Король нахмурил брови.
– Что это за игра? Почему же мадемуазель де Лавальер называет вас моим посланным? Что вы отнесла этой даме? Отвечайте скорее, сударь!
– Государь, я отнес мадемуазель де Лавальер носовой платок и больше ничего.
– Платок… Какой платок?
– Государь, в ту минуту когда я вчера имел несчастье толкнуть ваше величество… несчастье, которое я буду оплакивать всю жизнь, особенно после того, как ваше величество изволили выразить свое неудовольствие, в ту минуту, государь, я остолбенел от горя и увидел на полу что-то белое.
– А! – воскликнул король.
– Я нагнулся, это был платок. Сперва я подумал, что ваше величество, столкнувшись со мной, выронили платок; но, почтительно разглядев его, я обнаружил на нем вензель, и оказалось, что это вензель мадемуазель де Лавальер; я подумал, что мадемуазель де Лавальер уронила платок по дороге в зал, и, когда она возвращалась, я подал ей этот платок. Клянусь, вашему величеству, что все это правда!
Маликорн говорил так искренне, так огорченно и так робко, что король с величайшим удовольствием слушал его. Он был благодарен ему за эту случайность, как за величайшую услугу.
– Вот уже второй раз встреча с вами приносит мне счастье, сударь, сказал король, – можете рассчитывать на мое благорасположение.
На самом деле Маликорн просто-напросто вытащил платок из кармана короля с такой ловкостью, что ему позавидовал бы самый заправский карманник славного города Парижа.

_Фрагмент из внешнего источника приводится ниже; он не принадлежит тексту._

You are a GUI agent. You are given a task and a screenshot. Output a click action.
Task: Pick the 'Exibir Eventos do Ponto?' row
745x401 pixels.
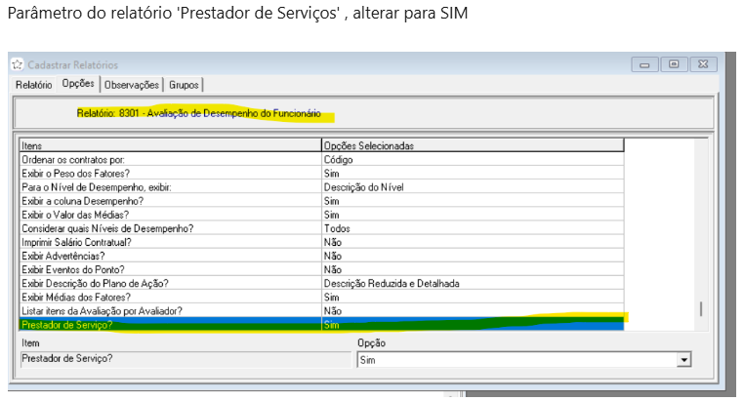(169, 269)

Принцесса так и не узнала об этом происшествии. Но Монтале намекнула на него Лавальер, и Лавальер впоследствии рассказала все королю, который много смеялся и назвал Маликорна великим политиком. Людовик XIV был прав; всем известно, что он умел разбираться в людях.
Глава 39.
ГДЕ ГОВОРИТСЯ О САДОВНИКАХ, ЛЕСТНИЦАХ И ФРЕЙЛИНАХ
К несчастью, чудеса не могли продолжаться, а дурное настроение принцессы не менялось к лучшему. Через неделю король уже не мог посмотреть на Лавальер без того, чтобы не встретиться с подозрительным взглядом принцессы.
Когда назначали прогулку, принцесса немедленно заболевала, не желая повторения сцены во время дождя или под королевским дубом. По нездоровью она не выходила, а с нею оставались и ее фрейлины.
Не было ни малейшей возможности устраивать ночные свидания. При первой же попытке в этом направлении король потерпел жалкую неудачу.
Как и в Фонтенбло, он взял с собою де Сент-Эньяна и вместе с ним отправился к Лавальер. Но он застал только мадемуазель де Тонне-Шарант, которая стала кричать: «Пожар, воры!» Прибежал целый легион горничных, надзирательниц и пажей. В результате де Сент-Эньян, оставшийся на месте происшествия, чтобы спасти честь своего господина, навлек на себя строжайший выговор от вдовствующей королевы и принцессы. Кроме того, на следующий день он получил два вызова от представителей семьи Мортмар.
Пришлось вмешаться королю.
Эта ошибка произошла потому, что принцесса неожиданно приказала фрейлинам поменяться комнатами, и Лавальер с Монтале должны были теперь ночевать в кабинете своей госпожи.
Даже переписка стала невозможной: писать под наблюдением такого сурового аргуса, как принцесса, значило подвергаться величайшей опасности.
Можно себе представить, в какое раздражение и гнев приводили льва все эти булавочные уколы. Король портил себе кровь, изыскивал средства и поскольку он не поверял своих сердечных тайн ни Маликорну, ни д'Артаньяну, то этих средств так и не находилось.
Напрасно Маликорн время от времени предпринимал героические попытки вызвать короля на признание. Король начинал было клевать, но от стыда или от недоверия выпускал крючок.